September 08, 2011

Story to keep an eye on

San Diego is fed by two high-tension power feeder lines, from the north and from the east. This afternoon both of them failed completely, blacking out most of San Diego.

San Diego Gas and Electric says they don't know what happened.

Now this probably is just a case of overload leading to breakers flopping. In that case the second one died as the second step in a simple cascading failure.

But it might be a case where the lines are physically cut somewhere. And if so, how did that happen? Was it done deliberately by someone?

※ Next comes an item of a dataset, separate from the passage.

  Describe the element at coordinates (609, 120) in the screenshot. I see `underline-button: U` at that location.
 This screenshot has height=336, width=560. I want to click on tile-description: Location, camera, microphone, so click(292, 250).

Posted by: Steven Den Beste in Weird World at 06:38 PM | Comments (8) | Add Comment
Post contains 102 words, total size 1 kb.

1 At least we've improved to the point that it didn't cascade and take out the whole west coast.

Reminds me of the rules of high-availability computing - never trust one of anything, because anything can fail; never trust two of anything, because if one fails, the other is going to get hit with twice the normal load and promptly fail as well.

(Fortunately computers, unlike high-tension power feeds, rarely explode when things go wrong.)

Posted by: Pixy Misa at September 08, 2011 08:04 PM (PiXy!)

2

A lot of the reason California is vulnerable is that state policy of various kinds (ballot measures, laws passed by the legislature) have made it damned near impossible to build new generation plants of any kind. So California has to import a pretty big percentage of its electricity from elsewhere.

Up here in the PNW it isn't quite the same. We are a net exporter of electric power, overall. Sometimes (during the dark of winter) we import but most of the time we export. (That varies from year to year, mainly as a function of the precipitation total in the Columbia river basin, and in particular the snowpack in the Cascade Mountains.)

So if there were a huge cascading failure, it would cut the link between California and us, leaving us with excess generation capacity.

Posted by: Steven Den Beste at September 08, 2011 08:28 PM (+rSRq)

3 But hey, as more Californians move up here, and as the Washington and Oregon legislatures do their best to make them feel at home by passing California-like laws, I'm sure that eventually the eco-freaks will make them blow up the dams in the Columbia river so the Salmon can spawn and we'll have to import electricity from who knows where too.

Posted by: Mauser at September 09, 2011 01:55 AM (cZPoz)

4 States like New Mexico should clearly start upping their fees for electricity sold to California. . .

Posted by: metaphysician at September 09, 2011 05:43 AM (3GCAl)

5

Hmmmm. Wasn't that what Enron did? ;-)

(...albeit, via market manipulation and fraud) There's a lesson there about leaving your economy vulnerable to energy embargos and price manipulation.

Posted by: ubu at September 09, 2011 06:25 AM (i7ZAU)

6 New Mexico is an electricity consumer (from western Texas). This is why we had rolling blackouts last winter. NM exports oil, but not electricity.

Posted by: Pete Zaitcev at September 09, 2011 06:34 AM (9KseV)

7 My mistake.  Substitute for "New Mexico" "whoever is actually selling electricity to California."

Posted by: metaphysician at September 09, 2011 09:10 AM (3GCAl)

8

You might be thinking of Arizona, which does sell power to some parts of California.

Earlier this year, there was much amusement when certain municipalities in CA started considering refusing to do business with firms in Arizona over their state immigration law.  They were overlooking the fact that they were buying much needed electricity from the same state and any embargo of contractual relations with Arizona would certainly turn off the power to those municipalities.